(Data listing):
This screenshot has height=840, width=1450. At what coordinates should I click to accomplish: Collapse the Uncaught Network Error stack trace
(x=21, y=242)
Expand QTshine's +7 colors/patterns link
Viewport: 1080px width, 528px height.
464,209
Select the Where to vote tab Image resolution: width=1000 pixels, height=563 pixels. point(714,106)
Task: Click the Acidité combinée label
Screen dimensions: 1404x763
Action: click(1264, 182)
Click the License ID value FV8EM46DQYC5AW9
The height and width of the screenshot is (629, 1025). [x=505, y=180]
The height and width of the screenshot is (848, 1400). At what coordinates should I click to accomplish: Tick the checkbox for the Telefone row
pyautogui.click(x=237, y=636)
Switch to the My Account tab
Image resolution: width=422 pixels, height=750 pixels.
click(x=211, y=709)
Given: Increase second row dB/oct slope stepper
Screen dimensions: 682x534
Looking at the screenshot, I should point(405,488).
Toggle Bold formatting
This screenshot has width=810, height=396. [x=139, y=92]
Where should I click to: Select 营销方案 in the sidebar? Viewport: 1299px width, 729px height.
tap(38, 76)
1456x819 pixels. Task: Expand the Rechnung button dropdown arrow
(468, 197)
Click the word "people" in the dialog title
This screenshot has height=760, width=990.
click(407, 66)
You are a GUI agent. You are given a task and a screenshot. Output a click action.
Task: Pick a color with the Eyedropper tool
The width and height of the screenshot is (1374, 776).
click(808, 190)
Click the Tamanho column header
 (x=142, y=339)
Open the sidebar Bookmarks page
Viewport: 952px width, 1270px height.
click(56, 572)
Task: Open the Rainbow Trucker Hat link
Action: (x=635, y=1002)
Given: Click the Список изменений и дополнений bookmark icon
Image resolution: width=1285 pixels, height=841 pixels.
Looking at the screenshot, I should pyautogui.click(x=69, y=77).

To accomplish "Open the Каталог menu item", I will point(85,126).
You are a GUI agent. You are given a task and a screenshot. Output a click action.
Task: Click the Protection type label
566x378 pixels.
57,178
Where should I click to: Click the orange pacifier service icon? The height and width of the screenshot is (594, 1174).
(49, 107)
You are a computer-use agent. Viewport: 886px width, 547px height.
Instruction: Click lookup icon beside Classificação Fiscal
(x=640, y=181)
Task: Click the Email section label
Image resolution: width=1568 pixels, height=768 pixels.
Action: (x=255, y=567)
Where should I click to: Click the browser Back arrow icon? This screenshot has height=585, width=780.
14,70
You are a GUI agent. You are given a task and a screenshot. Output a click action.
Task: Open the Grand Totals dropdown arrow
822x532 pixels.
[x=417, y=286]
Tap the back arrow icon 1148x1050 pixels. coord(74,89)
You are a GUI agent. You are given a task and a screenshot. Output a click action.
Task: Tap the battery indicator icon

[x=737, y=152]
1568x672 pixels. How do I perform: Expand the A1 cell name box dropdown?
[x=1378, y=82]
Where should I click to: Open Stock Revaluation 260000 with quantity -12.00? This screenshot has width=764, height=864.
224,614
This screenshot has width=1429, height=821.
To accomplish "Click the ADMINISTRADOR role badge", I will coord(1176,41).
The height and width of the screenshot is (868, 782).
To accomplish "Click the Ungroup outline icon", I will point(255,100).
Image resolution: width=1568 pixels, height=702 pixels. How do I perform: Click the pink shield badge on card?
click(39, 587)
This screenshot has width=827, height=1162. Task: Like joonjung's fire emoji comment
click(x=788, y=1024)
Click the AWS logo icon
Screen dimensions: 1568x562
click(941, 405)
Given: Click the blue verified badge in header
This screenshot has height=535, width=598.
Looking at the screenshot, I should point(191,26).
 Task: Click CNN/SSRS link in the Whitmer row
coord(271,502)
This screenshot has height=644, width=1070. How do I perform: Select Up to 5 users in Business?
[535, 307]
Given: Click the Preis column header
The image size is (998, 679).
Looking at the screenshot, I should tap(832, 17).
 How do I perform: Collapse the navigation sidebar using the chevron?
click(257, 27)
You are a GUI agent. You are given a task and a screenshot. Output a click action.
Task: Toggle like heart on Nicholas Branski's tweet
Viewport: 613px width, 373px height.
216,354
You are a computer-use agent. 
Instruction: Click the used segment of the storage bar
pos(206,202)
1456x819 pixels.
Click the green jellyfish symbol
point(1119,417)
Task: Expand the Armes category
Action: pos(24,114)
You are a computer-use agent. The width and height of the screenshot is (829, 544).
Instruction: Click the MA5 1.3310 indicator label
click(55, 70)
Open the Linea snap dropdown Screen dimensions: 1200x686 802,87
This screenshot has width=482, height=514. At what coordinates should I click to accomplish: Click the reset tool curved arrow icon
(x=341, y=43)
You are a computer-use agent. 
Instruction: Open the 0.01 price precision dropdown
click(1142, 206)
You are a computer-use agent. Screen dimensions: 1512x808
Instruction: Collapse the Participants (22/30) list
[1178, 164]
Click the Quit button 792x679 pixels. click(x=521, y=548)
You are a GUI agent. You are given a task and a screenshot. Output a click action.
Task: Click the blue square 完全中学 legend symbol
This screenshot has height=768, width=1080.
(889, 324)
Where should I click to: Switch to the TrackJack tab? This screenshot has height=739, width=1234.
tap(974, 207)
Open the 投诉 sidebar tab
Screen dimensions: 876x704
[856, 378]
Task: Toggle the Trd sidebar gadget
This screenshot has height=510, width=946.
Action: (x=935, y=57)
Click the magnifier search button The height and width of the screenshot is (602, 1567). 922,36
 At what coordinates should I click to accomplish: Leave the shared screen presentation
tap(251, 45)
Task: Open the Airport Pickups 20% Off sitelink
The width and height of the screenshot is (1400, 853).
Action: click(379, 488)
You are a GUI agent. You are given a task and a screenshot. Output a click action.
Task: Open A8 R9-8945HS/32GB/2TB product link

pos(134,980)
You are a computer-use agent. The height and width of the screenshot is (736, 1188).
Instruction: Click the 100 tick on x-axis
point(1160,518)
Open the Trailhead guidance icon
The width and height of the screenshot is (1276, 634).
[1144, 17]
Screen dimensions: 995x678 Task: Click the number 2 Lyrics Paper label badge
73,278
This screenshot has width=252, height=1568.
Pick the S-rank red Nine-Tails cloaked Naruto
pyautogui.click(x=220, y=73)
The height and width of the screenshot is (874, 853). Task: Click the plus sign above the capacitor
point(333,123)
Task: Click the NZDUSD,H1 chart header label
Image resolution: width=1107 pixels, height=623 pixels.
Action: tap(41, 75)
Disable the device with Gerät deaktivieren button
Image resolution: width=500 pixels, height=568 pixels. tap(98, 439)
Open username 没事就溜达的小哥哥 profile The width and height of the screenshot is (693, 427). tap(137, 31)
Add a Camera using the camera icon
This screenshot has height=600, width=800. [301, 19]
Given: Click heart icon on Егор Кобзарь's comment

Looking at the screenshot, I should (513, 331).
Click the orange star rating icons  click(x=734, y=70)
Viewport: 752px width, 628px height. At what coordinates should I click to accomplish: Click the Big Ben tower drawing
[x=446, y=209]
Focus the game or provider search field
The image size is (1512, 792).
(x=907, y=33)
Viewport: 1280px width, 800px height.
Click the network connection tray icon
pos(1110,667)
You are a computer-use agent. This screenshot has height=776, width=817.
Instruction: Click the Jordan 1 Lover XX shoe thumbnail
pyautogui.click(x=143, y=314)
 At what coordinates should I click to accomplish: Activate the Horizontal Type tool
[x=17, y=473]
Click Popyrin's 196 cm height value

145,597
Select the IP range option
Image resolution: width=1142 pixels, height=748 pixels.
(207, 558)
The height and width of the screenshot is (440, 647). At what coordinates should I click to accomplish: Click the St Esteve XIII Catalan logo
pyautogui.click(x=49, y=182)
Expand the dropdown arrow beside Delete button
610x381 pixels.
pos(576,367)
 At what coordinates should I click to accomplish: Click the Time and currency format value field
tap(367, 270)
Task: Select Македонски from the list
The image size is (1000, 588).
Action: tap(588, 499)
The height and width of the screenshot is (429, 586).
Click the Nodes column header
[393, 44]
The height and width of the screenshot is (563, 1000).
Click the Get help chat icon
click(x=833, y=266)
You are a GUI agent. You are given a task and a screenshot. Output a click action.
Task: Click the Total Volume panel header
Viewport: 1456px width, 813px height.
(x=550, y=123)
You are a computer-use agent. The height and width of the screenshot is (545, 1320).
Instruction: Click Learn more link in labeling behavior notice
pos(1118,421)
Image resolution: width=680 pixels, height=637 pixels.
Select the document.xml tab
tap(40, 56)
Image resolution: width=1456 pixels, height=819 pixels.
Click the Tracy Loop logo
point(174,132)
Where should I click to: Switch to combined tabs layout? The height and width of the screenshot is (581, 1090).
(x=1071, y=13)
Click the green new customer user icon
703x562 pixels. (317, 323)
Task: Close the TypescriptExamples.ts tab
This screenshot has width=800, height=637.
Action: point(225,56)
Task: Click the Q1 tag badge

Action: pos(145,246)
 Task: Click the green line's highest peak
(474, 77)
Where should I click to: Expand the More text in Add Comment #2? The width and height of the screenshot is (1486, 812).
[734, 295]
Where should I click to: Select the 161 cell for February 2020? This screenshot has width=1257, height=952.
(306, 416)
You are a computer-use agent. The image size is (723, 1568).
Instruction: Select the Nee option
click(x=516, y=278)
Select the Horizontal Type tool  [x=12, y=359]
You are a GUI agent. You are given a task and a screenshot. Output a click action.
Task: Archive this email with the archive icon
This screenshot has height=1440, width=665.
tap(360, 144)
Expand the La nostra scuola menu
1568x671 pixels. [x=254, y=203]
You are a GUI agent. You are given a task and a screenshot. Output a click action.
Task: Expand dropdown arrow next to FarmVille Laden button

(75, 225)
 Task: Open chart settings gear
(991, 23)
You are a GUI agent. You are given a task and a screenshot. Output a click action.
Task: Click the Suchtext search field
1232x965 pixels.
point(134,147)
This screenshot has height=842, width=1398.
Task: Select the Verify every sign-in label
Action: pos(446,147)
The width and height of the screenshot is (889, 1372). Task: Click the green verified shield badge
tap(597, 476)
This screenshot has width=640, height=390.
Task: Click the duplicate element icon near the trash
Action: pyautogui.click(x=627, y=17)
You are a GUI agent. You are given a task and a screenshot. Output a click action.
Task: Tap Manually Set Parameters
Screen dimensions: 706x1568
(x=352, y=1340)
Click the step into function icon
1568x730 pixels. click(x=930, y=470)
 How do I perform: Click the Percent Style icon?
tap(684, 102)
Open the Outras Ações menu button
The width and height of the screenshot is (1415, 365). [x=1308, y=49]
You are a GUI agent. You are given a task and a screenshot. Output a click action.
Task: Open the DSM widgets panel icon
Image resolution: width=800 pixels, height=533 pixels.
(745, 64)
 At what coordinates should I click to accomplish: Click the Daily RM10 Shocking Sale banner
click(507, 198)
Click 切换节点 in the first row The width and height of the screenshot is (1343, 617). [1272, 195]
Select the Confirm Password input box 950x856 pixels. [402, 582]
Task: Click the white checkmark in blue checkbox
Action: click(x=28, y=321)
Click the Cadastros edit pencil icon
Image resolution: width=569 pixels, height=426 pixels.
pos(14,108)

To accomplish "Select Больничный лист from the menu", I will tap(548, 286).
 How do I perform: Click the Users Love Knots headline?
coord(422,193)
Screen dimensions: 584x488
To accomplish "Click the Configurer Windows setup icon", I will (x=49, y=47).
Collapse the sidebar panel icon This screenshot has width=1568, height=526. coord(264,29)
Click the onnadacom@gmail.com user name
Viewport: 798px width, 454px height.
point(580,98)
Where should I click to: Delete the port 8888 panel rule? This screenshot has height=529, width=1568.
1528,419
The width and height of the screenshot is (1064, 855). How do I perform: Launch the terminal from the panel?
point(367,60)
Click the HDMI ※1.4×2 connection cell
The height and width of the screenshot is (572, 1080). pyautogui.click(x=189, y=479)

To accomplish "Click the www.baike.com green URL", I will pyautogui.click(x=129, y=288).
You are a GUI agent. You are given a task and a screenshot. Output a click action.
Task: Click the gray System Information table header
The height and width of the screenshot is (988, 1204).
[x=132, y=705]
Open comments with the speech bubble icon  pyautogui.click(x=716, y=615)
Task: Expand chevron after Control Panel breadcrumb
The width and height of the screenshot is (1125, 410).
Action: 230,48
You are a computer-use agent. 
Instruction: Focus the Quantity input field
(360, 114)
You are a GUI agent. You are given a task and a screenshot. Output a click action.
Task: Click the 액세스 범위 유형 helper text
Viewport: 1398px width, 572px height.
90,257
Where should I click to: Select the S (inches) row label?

(Work order): In the listing above, find the line containing "Where should I click to: Select the 161" and the line containing "Click 切换节点 in", then quote both, plus every line between them, exactly as written.

(Answer to the exercise):
Where should I click to: Select the 161 cell for February 2020? This screenshot has width=1257, height=952.
(306, 416)
You are a computer-use agent. The image size is (723, 1568).
Instruction: Select the Nee option
click(x=516, y=278)
Select the Horizontal Type tool  [x=12, y=359]
You are a GUI agent. You are given a task and a screenshot. Output a click action.
Task: Archive this email with the archive icon
This screenshot has height=1440, width=665.
tap(360, 144)
Expand the La nostra scuola menu
1568x671 pixels. [x=254, y=203]
You are a GUI agent. You are given a task and a screenshot. Output a click action.
Task: Expand dropdown arrow next to FarmVille Laden button

(75, 225)
 Task: Open chart settings gear
(991, 23)
You are a GUI agent. You are given a task and a screenshot. Output a click action.
Task: Click the Suchtext search field
1232x965 pixels.
point(134,147)
This screenshot has height=842, width=1398.
Task: Select the Verify every sign-in label
Action: pos(446,147)
The width and height of the screenshot is (889, 1372). Task: Click the green verified shield badge
tap(597, 476)
This screenshot has width=640, height=390.
Task: Click the duplicate element icon near the trash
Action: pyautogui.click(x=627, y=17)
You are a GUI agent. You are given a task and a screenshot. Output a click action.
Task: Tap Manually Set Parameters
Screen dimensions: 706x1568
(x=352, y=1340)
Click the step into function icon
1568x730 pixels. click(x=930, y=470)
 How do I perform: Click the Percent Style icon?
tap(684, 102)
Open the Outras Ações menu button
The width and height of the screenshot is (1415, 365). [x=1308, y=49]
You are a GUI agent. You are given a task and a screenshot. Output a click action.
Task: Open the DSM widgets panel icon
Image resolution: width=800 pixels, height=533 pixels.
(745, 64)
 At what coordinates should I click to accomplish: Click the Daily RM10 Shocking Sale banner
click(507, 198)
Click 切换节点 in the first row The width and height of the screenshot is (1343, 617). [1272, 195]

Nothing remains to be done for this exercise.